**本文:**
◇ ◇ ◇ ◇ ◇ ◇ ◇

びわ湖の漁業を取り戻す外来魚対策 水産資源をまもるための滋賀県の取り組み
「在来魚を獲りたいのに、外来魚ばかり獲れてしまう」。琵琶湖で漁業を営む方たちの悲しい声があがっています。滋賀県農政水産部水産課はそんな漁業者の声に対してどのような取り組みを行っているのか、お話をうかがってきました。
主な駆除対象外来魚
琵琶湖には多くの在来種とともに外来種も生息しています。昭和40~50年にかけてその姿がみられるようになった「ブルーギル」(写真上)や、平成5年に彦根市沿岸ではじめて確認された「オオクチバス(ブラックバス)」(写真下)が特に有名です。
外来魚は、水深が浅く水草の多い南湖が住みやすいようで、北湖に比べてその生息数が多いそうです。北湖でも沿岸部には多く生息しているそうです。
これら外来魚は在来魚を捕食するので在来種が減少、琵琶湖の生態系を崩す原因と考えられています。
外来魚に関する問題は、琵琶湖に限らず、全国各地の湖やため池でも確認されていて、対策が求められているそうです。

◇ ◇ ◇ ◇ ◇ ◇ ◇

**課題 1:** 外来魚対策の記事の「外来魚は、水深が浅く水草の多」から「策が求められているそうです。」までを両端を含めて書き写し、その際「水草」を「藻類」に入れ替えてください。
**課題 2:**
外来魚対策の記事について答えてください。
(a) オオクチバスが琵琶湖ではじめて確認されたのは、いつ、どこの沿岸ですか？
(b) 外来魚にとって南湖が住みやすいのは、南湖のどのような特徴のためだと書かれていますか？
(c) 記事で話をうかがった相手は、滋賀県のどの部署ですか？
**課題 3:** 琵琶湖の外来魚対策についての記事を、最後の文のあとから続けて書いてください。

**データ:**

◇ ◇ ◇ ◇ ◇ ◇ ◇

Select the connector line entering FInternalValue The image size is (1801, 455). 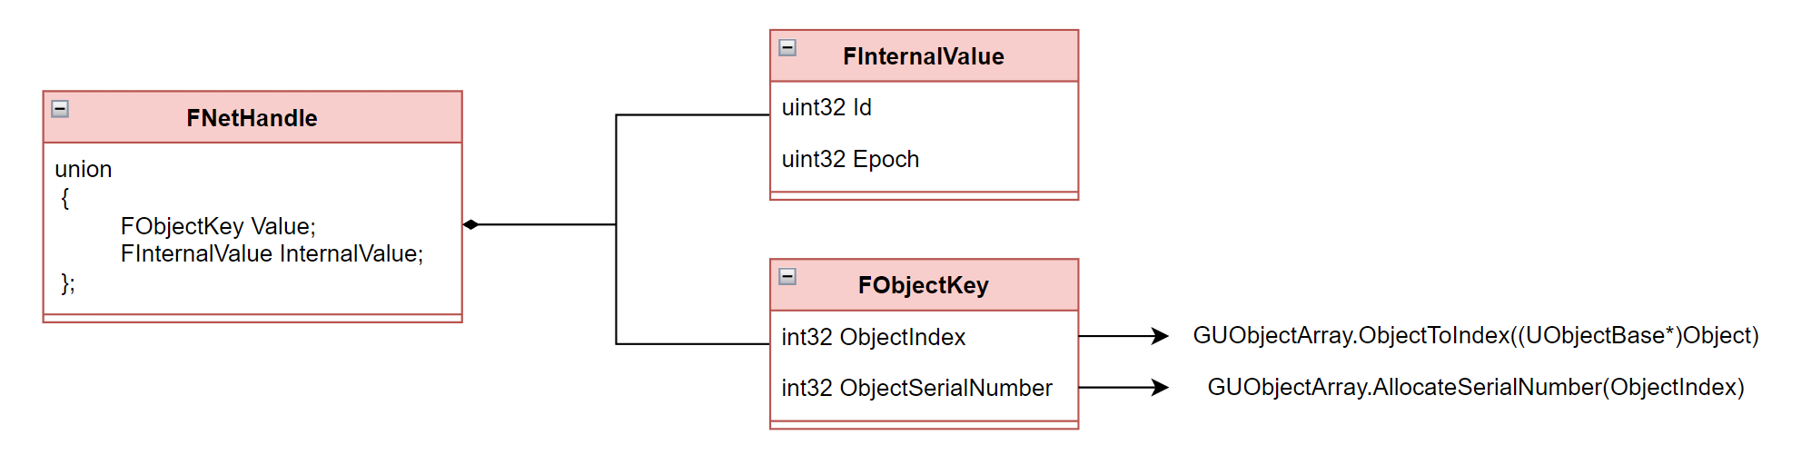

◇ ◇ ◇ ◇ ◇ ◇ ◇

**解答 1:**
外来魚は、水深が浅く藻類の多い南湖が住みやすいようで、北湖に比べてその生息数が多いそうです。北湖でも沿岸部には多く生息しているそうです。
これら外来魚は在来魚を捕食するので在来種が減少、琵琶湖の生態系を崩す原因と考えられています。
外来魚に関する問題は、琵琶湖に限らず、全国各地の湖やため池でも確認されていて、対策が求められているそうです。

**解答 2:**
(a) 平成5年、彦根市沿岸です。
(b) 水深が浅く、水草が多いという特徴です。
(c) 滋賀県農政水産部水産課です。

**解答 3:**
外来魚の駆除促進対策事業
「外来魚駆除量」:滋賀県農政水産部水産課 提供
滋賀県は外来魚対策を強化するため、平成14年に漁業者に外来魚捕獲経費の補助を始めたそうです。
この事業は滋賀県漁業協同組合連合会が実施。漁船の燃料代や網の修繕費用等を補助するため、外来魚1kg当たり380円(令和元年度、県が半額、残りは国が補助)を支給。その結果、急激に駆除量は増え、平成19年には543tにまで増加しました。外来魚捕獲経費の補助は2019年度も行われています。
小型の外来魚(オオクチバス)対策事業
経費補助により、外来魚の駆除量は増えましたが、重量に対した補助事業であるため、小型の外来魚駆除は敬遠されたそうです。
大型の外来魚が駆除により減少したため、外来魚同士の共食いも減り、将来大型化するオオクチバスの稚魚が生き残りやすくなるのではという懸念が新たに生まれたそうです。また水産試験場の調査で、小型のオオクチバスの生息量が多いとニゴロブナの稚魚の生き残りが悪くなることが分かったそうです。
その、小型のオオクチバスの対策として、ニゴロブナの稚魚などの在来魚が多く生息している水域で刺網などによる集中的な駆除を行っているそうです。
外来魚の産卵期を狙った集中捕獲事業
オオクチバスは産卵期になると、オスが産卵場を作りメスを誘って産卵させ、巣や稚魚を守るそうです。そのためこの時期のオオクチバスは、機敏性が低下する特徴があり、ボートで近づいても逃げられにくいそうです。
このタイミングで産卵場所に電気ショッカーボート「雷神」「いかづち」で近づき、麻痺させ捕獲するという方法をとっているそうです。南湖を中心に年間50~60回実施されているそうです。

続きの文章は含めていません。